Loke’s team did a study to take a closer look at those anecdotal reports and test if our perception of flavor really changes in an ISS-like environment. It likely does, but only some flavors are affected.
Tasting with all senses
“There are many environmental factors that could contribute to how we perceive taste, from the size of the area to the color and intensity of the lighting, the volume and type of sounds present, the way our surroundings smell, down to even the size and shape of our cutlery. Many other studies covered each of these factors in some way or another,” said Loke.
That's why her team started to unravel the bland ISS food mystery by recreating the ISS environment in VR. “Certain environments are difficult to be duplicated, such as the ISS, which led us to look at digital solutions to mimic how it felt [to be] living and working in these areas,” said Julia Low, a nutrition and food technologist at the RMIT University and co-author of the study.
Once the VR version of the ISS was ready, the team had 54 participants smell flavors of vanilla, almonds, and lemon. The first round of tests was done in a pretty normal room, and the second with the VR goggles on, running the simulated ISS environment complete with sterile, cluttered spaces, sounds present at the real ISS, and objects floating around in microgravity.
The participants said the lemon flavor seemed the same in both rounds. Almonds and vanilla, on the other hand, seemed more intense when participants were in the VR environment. While that’s the opposite of what might be expected from astronauts’ dining habits, it is informative. “The bottom line is we may smell aromas differently in a space-like environment, but it is selective as to what kind of aromas. We’re not entirely sure why this happens, but knowing that a difference exists is the first step to find out more,” Loke said.

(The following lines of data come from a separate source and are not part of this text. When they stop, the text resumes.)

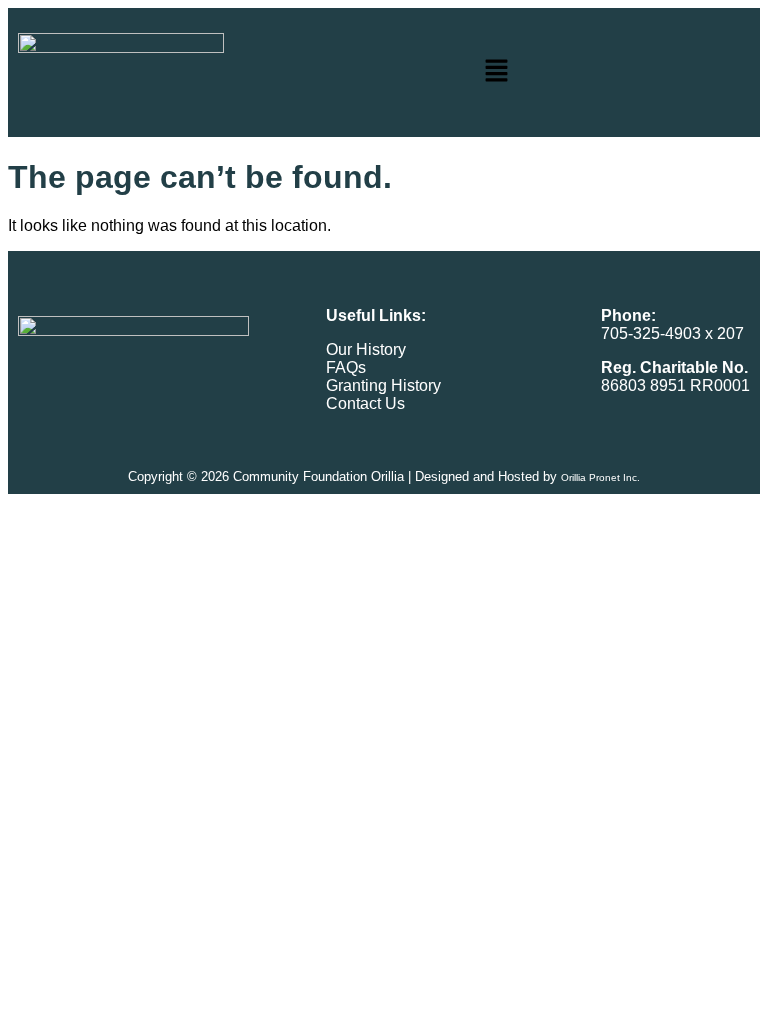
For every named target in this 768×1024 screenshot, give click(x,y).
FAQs (346, 367)
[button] (497, 73)
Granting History (383, 385)
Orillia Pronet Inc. (600, 477)
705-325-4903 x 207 (672, 333)
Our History (366, 349)
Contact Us (365, 403)
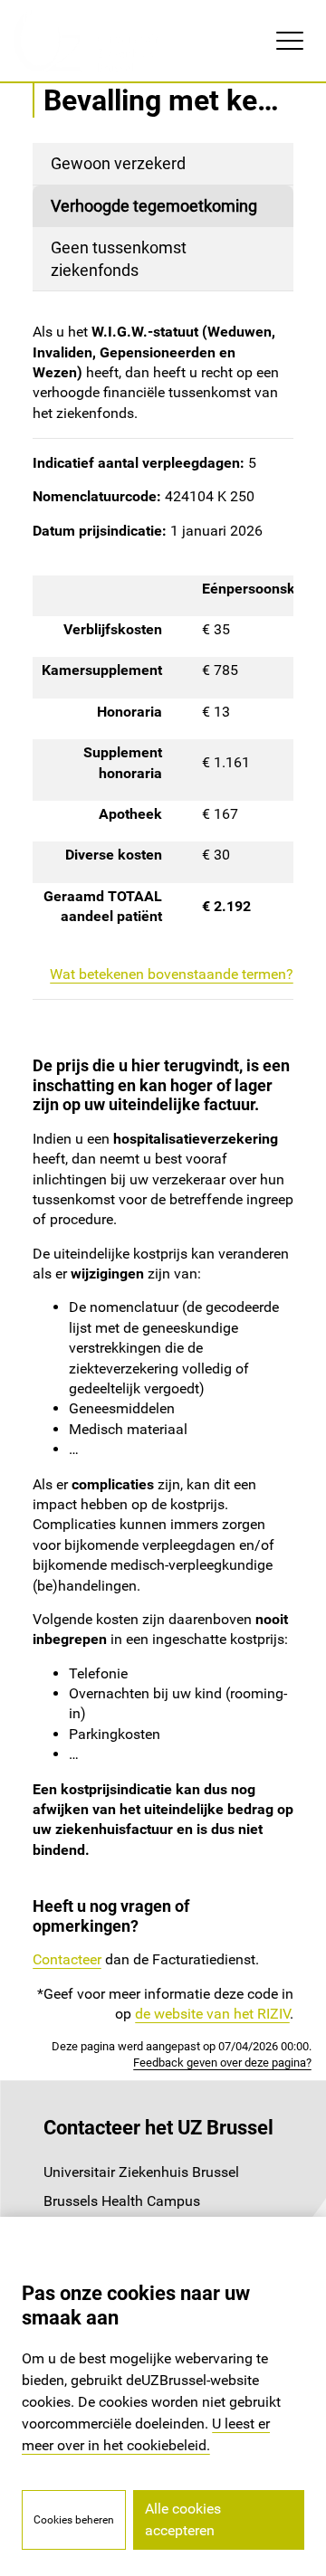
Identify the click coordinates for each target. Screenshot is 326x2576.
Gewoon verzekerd (118, 163)
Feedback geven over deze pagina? (222, 2062)
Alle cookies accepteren (183, 2519)
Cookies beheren (74, 2520)
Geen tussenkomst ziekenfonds (119, 259)
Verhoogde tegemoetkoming (154, 205)
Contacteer (67, 1959)
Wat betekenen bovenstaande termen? (171, 974)
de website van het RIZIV (212, 2013)
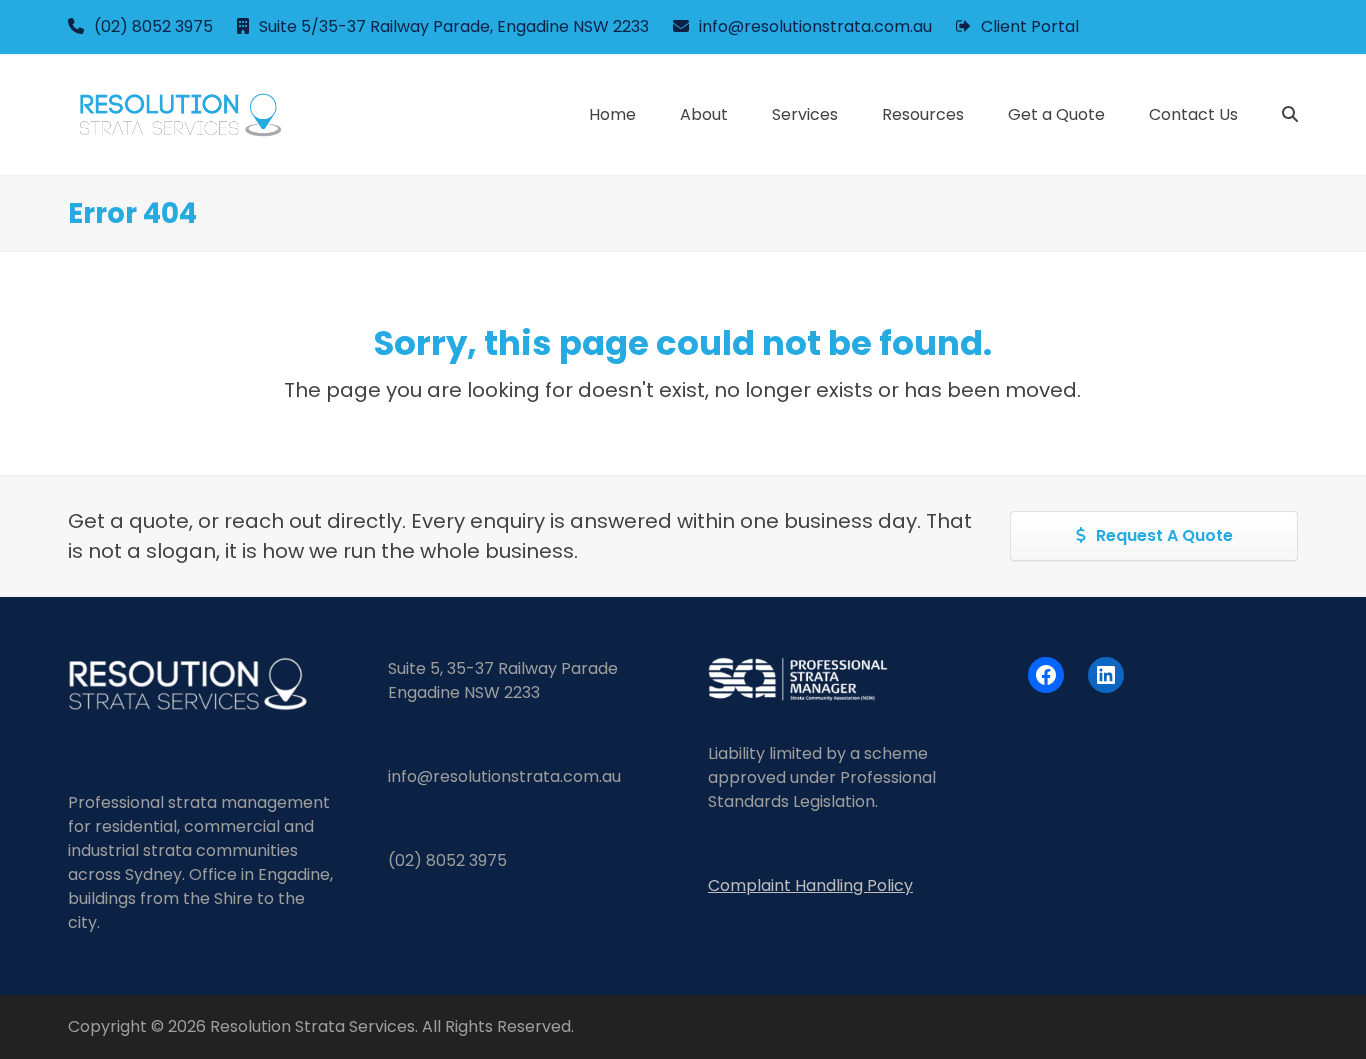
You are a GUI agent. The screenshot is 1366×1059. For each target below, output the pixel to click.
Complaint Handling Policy (810, 885)
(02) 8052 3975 (153, 26)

Loke and her colleagues then pulled out a mass spectrometer and took a closer look at the composition of the flavors they used in the tests.
Space-ready ingredients
The lemon flavor in Loke’s team tests was lemon essential oil applied to a cotton ball, which was then placed in a closed container that was kept sealed until it was given to the participants to smell. The vapors released from the container contained several volatile chemicals such as limonene, camphene, 3-carene, and monoterpene alcohols like linalool, carveol, and others.
Almond flavors contained similar chemicals, but there was one notable difference: the almond and vanilla flavors contained benzaldehyde, while the lemon did not. “Benzaldehyde naturally gives off a sweet aroma, while the lemon aroma, which did not have it, has a more fruity and citrusy aroma profile. We believe that it may be the sweet characteristics of aromas that leads to a more intense perception in [simulated] space,” said Loke.